他人の人生ほど、のぞき見したくなるものはない
・・・な映画の話。
裏窓
データ
公開:1955年
製作国:アメリカ
あらすじ
スクープカメラマンのジェフは、 事故で足を骨折し、車いす生活。 部屋から一歩も出られない彼の楽しみは、 隣人の生活を覗き見ること。 向かいのアパートの住人たちが織り成す人間模様を 窓から観察するのである。 ある日、隣人のひとりが姿を消したことに気づく。 いつも口喧嘩の絶えなかった夫婦の妻だった。 その日から不審な行動をとる夫に、 違和感を覚えたジェフは、観察を続けていくのだが。
他人事ほど、
気楽に見れるものはない。
夫婦喧嘩も、
男漁りも、
婚活に勤しむ姿も、
はたから見ると、下らないけれど、
しかし、当人たちにとっては
死活問題なのだ。
それを見て、
当事者でなくて良かったと
私たちは安心する。
「裏窓」の主人公の
窓から覗き見る行為には、
そういったものが含まれている。
これって何かに似てないだろうか?
「映画鑑賞」である。
500インチほどのスクリーンに映し出される
他者の人生を、時に笑い、時に泣き、
私じゃなくて良かった。
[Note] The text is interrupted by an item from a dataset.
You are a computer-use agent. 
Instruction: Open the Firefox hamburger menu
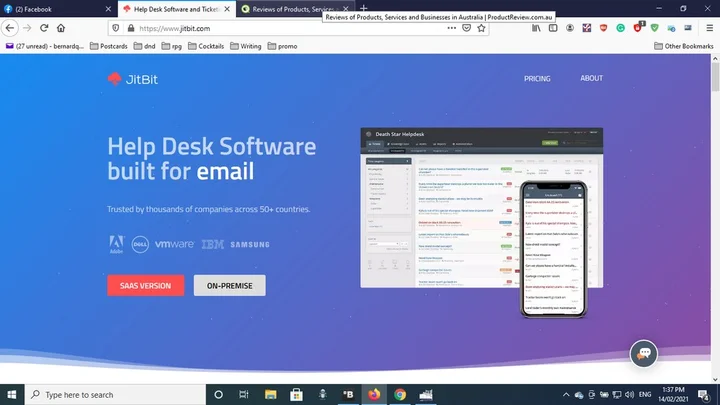coord(708,28)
とヒト安心。
そういう意味では、
「裏窓」は映画のメタファーでもあり、
映画の醍醐味が全て詰まっているのかもしれない。
この映画では、主人公が部屋から動けない設定なので、
全編、カメラはジェフの部屋から出ない。
この辺りも、劇場で映画鑑賞をする観客を
表しているといっても良いかも。
舞台がワンシチュエーションのため、
芝居の見せ方は演劇に近い。
けれど、やっぱり骨組みは映画なのです。
窓から見た情報だけでは、
夫婦に何が起こったのか、推測するしか
ジェフにはできない。
物語が進むごとに集まる
断片的な情報を集めて、
どうやら殺人事件らしい。と
結論に至るのだが、
誰にも信じてもらえない。
そして、とうとう
ジェフは犯人に気づかれてしまい・・・。
今まで他人事としてみていたものが、
突如、自分事になってしまう、
この観客への裏切りが、
サスペンスとして面白い。
ヒッチコック作品は、実を言うと
あんまり肌に合わない部分もあるんですけど、
なんか「裏窓」はしっくりきましたね。